The survivors that were immune multiply, this is how super strains 'develop'. The same thing happens when farmers spray insecticide on their crops. The survivors procreate, then a new more potent insecticide is sprayed and the survivors again , multiply. Eventually our insecticides and antibiotics aren't going to work anymore.
originally posted by: testingtesting
a reply to: trollz
We have seen Evolution in action a few times I will add to the thread after work.
originally posted by: trollz
originally posted by: intrptr
a reply to: trollz
A time-lapsed video reveals how bacteria develop resistance to increasingly higher doses of antibiotics in a matter of days.
Thats adaptation, not 'evolution', right?
The survivors that were immune multiply, this is how super strains 'develop'. The same thing happens when farmers spray insecticide on their crops. The survivors procreate, then a new more potent insecticide is sprayed and the survivors again , multiply. Eventually our insecticides and antibiotics aren't going to work anymore.
As I understand, mutant bacteria were created which reproduced and spread, ultimately creating bacteria that were different from the earliest bacteria. So... It's not just one kind of bacteria adapting, it's one kind of bacteria evolving into new strains of bacteria that are different from the originals in order to survive.
originally posted by: Teikiatsu
originally posted by: trollz
originally posted by: intrptr
a reply to: trollz
A time-lapsed video reveals how bacteria develop resistance to increasingly higher doses of antibiotics in a matter of days.
Thats adaptation, not 'evolution', right?
The survivors that were immune multiply, this is how super strains 'develop'. The same thing happens when farmers spray insecticide on their crops. The survivors procreate, then a new more potent insecticide is sprayed and the survivors again , multiply. Eventually our insecticides and antibiotics aren't going to work anymore.
As I understand, mutant bacteria were created which reproduced and spread, ultimately creating bacteria that were different from the earliest bacteria. So... It's not just one kind of bacteria adapting, it's one kind of bacteria evolving into new strains of bacteria that are different from the originals in order to survive.
The bacteria in the highest antibiotic zone are the same as the bacteria that they started with. No fundamental change was made to their genetics.
Their metabolism is the same, their membrane markers are the same, etc. They can still be identified by their metabolisms, stains, etc.
They did not become anything new.
At most they are a different strain of the same organism.

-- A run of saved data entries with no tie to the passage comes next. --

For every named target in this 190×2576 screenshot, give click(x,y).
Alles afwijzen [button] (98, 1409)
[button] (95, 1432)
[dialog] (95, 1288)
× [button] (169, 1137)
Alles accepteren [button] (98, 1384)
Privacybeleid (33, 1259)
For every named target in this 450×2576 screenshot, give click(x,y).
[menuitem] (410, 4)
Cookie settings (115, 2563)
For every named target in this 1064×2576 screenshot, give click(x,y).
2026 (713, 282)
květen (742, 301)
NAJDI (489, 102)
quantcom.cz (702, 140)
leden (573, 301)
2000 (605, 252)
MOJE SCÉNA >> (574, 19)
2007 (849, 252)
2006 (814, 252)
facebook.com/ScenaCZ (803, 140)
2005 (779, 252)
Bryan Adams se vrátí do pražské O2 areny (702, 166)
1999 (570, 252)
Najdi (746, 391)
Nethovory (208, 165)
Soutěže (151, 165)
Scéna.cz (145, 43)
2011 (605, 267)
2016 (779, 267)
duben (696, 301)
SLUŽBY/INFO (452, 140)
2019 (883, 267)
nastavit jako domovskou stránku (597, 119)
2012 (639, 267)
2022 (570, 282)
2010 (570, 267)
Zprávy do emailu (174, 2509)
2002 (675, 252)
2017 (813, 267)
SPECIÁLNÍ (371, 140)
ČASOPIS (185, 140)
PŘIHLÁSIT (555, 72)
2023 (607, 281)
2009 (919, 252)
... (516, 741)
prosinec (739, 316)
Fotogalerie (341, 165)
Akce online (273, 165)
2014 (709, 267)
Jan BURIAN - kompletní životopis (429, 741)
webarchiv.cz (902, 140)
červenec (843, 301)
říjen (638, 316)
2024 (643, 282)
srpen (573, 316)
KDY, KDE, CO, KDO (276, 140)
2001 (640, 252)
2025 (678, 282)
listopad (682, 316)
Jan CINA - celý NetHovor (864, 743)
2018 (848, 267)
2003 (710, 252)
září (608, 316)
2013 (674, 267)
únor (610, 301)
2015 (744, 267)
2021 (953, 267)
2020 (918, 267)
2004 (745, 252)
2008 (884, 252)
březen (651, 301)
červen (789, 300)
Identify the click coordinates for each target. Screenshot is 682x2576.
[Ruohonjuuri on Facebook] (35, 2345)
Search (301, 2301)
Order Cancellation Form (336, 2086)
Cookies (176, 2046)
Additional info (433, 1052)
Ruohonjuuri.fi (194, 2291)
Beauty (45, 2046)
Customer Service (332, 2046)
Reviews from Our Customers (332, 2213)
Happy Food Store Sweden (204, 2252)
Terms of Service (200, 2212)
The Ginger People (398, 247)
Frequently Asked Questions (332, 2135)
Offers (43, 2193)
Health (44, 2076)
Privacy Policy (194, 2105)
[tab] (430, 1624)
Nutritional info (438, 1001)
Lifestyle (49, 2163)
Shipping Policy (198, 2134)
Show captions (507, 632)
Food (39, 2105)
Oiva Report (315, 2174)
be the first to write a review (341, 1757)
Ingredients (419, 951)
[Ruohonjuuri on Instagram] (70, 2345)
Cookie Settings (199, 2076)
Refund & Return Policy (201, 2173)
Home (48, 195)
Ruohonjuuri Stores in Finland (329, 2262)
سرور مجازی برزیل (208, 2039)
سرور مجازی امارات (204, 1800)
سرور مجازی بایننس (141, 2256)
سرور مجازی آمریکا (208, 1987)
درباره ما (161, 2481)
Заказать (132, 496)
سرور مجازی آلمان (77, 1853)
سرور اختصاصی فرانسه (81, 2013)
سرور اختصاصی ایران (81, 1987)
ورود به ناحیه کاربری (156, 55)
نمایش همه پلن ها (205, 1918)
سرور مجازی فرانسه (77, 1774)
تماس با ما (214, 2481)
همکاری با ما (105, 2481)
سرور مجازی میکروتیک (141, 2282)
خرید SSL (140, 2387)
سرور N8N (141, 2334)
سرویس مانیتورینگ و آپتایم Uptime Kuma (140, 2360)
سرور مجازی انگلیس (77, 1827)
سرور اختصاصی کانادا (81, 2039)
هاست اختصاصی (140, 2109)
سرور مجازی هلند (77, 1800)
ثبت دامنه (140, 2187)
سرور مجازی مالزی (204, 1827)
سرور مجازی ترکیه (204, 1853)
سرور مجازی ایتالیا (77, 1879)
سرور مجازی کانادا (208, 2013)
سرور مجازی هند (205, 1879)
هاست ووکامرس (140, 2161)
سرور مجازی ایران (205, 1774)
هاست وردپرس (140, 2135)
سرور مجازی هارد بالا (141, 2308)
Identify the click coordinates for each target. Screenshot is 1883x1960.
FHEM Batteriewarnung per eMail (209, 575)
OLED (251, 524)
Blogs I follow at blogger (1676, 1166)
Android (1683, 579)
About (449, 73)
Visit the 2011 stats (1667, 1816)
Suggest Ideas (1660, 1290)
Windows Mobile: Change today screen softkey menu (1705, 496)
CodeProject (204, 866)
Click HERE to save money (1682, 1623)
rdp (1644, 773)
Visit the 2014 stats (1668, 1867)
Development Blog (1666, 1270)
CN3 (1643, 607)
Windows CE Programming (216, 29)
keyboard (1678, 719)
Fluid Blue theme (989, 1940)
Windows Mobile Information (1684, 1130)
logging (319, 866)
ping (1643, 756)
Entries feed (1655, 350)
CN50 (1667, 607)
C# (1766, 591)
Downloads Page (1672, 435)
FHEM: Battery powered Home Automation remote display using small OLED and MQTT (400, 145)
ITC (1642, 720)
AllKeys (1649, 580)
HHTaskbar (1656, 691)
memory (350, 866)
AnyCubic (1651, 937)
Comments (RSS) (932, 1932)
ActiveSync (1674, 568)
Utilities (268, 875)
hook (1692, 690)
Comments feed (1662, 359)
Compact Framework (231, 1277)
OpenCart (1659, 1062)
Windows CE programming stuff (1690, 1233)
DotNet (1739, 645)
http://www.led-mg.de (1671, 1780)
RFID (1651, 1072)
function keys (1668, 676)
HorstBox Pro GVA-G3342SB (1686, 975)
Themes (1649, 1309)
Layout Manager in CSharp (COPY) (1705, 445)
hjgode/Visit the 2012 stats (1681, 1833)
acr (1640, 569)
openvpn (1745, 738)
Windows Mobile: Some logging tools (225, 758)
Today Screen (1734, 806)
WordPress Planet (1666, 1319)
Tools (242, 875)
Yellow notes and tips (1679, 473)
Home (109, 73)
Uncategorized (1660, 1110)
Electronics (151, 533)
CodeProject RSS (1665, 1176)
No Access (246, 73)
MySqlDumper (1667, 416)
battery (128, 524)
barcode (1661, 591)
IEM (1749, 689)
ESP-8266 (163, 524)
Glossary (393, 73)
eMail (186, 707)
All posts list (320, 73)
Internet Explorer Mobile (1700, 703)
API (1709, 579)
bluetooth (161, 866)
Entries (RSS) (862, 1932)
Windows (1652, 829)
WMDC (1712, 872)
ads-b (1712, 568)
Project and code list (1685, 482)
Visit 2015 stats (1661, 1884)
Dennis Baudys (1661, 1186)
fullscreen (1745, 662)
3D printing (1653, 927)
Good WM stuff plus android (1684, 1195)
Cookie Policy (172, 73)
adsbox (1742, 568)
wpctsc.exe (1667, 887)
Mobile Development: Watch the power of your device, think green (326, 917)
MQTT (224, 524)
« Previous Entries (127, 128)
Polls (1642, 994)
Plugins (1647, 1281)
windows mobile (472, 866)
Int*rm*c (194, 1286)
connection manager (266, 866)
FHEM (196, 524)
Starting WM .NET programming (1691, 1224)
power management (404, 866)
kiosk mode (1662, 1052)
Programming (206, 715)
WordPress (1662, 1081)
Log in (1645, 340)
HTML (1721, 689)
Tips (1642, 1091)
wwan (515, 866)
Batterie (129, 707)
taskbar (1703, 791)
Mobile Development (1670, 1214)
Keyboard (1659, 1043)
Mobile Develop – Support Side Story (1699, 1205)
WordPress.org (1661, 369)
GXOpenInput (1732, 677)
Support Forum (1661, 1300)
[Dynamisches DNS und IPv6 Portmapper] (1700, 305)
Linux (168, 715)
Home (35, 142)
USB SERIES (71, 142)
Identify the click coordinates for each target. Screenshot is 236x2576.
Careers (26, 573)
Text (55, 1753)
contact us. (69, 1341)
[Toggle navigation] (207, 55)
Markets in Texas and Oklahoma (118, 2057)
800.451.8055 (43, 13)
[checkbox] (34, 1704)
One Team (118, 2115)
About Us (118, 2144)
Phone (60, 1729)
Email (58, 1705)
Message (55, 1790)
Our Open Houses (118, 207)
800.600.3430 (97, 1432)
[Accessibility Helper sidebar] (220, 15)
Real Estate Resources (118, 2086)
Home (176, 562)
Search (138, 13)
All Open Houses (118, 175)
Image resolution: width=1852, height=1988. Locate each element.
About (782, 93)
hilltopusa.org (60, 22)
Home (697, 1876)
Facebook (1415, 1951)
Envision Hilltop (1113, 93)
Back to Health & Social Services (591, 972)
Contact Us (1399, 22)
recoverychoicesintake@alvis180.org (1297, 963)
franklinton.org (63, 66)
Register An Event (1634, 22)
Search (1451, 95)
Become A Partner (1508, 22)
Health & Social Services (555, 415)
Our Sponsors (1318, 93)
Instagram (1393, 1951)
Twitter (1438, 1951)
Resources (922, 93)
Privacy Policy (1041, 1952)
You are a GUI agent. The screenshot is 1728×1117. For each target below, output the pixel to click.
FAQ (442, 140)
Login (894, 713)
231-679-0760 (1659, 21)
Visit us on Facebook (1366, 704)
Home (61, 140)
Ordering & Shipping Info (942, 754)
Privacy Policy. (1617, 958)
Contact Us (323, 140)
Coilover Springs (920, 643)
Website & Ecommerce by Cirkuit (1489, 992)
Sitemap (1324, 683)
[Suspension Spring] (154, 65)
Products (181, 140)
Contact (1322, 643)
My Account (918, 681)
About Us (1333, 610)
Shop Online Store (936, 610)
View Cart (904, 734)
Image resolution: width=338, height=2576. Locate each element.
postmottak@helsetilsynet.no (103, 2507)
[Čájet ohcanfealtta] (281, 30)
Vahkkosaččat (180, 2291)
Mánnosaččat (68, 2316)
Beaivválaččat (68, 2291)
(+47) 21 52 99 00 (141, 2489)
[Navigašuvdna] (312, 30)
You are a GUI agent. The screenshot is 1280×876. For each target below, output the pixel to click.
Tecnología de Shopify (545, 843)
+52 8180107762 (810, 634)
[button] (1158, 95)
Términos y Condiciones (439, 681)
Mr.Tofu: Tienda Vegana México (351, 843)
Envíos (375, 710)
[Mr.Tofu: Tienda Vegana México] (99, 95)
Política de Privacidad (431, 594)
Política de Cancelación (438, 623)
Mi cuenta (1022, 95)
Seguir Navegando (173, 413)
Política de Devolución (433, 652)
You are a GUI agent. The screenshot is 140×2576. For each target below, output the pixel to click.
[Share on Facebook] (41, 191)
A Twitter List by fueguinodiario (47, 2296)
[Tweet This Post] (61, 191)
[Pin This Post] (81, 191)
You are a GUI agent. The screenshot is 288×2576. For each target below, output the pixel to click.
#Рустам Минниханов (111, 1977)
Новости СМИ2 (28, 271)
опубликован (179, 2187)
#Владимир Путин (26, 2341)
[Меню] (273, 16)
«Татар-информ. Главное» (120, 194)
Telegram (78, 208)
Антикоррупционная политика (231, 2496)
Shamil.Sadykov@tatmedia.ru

As I have heard before, 'survival of the fittest' is not the same as 'arrival of the fittest.'
originally posted by: Teikiatsu
a reply to: peter vlar
Read their papers and point out where any new genetic information was created, instead of transduction.
I'm patient. I'll wait.
Here, we introduce an experimental device, the microbial evolution and growth arena (MEGA)–plate, in which bacteria spread and evolved on a large antibiotic landscape (120 × 60 centimeters) that allowed visual observation of mutation and selection in a migrating bacterial front. While resistance increased consistently, multiple coexisting lineages diversified both phenotypically and genotypically. Analyzing mutants at and behind the propagating front, we found that evolution is not always led by the most resistant mutants; highly resistant mutants may be trapped behind more sensitive lineages.